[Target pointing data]
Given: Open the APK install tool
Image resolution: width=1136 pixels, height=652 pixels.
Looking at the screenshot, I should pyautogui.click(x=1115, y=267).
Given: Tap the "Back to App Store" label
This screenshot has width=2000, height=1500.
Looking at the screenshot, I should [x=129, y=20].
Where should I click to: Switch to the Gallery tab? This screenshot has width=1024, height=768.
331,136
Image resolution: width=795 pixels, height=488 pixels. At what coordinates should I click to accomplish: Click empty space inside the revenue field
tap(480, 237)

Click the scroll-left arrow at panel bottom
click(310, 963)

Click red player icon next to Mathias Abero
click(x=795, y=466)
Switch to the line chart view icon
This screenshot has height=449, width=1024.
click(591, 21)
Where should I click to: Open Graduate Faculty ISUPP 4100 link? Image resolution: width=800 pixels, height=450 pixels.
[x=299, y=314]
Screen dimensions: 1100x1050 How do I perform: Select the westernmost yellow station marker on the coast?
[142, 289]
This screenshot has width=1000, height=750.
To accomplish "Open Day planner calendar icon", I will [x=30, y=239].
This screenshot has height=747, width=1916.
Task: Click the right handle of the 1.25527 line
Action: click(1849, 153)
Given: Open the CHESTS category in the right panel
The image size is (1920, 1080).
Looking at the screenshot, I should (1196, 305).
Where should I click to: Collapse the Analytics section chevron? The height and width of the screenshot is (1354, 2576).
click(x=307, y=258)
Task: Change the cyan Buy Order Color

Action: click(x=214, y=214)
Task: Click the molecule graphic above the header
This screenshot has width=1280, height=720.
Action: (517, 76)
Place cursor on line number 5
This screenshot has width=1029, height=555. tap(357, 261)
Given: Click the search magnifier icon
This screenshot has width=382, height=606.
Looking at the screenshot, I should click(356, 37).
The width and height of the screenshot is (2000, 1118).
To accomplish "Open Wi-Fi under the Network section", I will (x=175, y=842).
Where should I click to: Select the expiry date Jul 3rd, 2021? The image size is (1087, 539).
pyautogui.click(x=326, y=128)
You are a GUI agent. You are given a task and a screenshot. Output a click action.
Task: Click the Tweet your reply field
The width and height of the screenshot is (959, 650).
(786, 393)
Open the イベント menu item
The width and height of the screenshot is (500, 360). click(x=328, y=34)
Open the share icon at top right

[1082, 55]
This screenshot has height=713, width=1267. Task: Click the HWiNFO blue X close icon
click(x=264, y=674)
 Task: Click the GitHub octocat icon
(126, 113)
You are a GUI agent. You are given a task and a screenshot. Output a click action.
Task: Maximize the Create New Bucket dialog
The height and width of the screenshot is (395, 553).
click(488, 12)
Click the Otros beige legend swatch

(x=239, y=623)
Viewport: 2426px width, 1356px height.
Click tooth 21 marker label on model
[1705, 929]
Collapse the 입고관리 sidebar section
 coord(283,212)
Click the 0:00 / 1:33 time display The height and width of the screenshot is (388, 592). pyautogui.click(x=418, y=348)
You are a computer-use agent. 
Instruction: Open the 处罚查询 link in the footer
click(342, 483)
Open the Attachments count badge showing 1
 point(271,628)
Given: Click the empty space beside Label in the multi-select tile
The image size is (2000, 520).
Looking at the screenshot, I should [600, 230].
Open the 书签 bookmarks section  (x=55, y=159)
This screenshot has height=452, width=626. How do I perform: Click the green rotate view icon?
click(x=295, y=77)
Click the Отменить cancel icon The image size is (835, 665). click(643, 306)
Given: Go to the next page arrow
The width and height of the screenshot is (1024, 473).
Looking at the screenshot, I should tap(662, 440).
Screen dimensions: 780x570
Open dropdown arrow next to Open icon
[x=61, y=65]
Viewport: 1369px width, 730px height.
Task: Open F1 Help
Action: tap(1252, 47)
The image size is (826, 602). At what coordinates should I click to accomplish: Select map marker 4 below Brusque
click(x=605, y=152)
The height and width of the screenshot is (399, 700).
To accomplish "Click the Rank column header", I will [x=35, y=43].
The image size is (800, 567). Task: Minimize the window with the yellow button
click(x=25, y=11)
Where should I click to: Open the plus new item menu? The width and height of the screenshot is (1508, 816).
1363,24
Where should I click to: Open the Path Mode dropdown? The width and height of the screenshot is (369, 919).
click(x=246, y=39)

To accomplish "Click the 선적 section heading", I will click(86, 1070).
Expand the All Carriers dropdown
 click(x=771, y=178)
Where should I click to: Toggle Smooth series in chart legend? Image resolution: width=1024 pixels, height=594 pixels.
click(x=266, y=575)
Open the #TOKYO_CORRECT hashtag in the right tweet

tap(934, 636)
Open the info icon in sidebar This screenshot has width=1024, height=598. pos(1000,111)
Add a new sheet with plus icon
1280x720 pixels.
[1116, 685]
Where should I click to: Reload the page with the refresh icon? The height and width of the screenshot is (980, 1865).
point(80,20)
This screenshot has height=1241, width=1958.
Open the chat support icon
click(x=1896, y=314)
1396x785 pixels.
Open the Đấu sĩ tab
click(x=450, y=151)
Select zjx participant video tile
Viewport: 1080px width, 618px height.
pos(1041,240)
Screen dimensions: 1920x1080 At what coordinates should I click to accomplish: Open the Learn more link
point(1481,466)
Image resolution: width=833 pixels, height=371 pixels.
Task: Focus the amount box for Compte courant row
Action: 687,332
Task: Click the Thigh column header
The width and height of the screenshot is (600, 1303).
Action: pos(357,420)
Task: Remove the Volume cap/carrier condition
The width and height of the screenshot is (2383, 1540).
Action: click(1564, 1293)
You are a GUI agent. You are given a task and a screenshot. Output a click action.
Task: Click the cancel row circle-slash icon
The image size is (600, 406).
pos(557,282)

### GIVEN REQUEST
Extract each line above that contains the word "empty".

### RESULT OF THIS EXERCISE
Image resolution: width=795 pixels, height=488 pixels. At what coordinates should I click to accomplish: Click empty space inside the revenue field
Given: Click the empty space beside Label in the multi-select tile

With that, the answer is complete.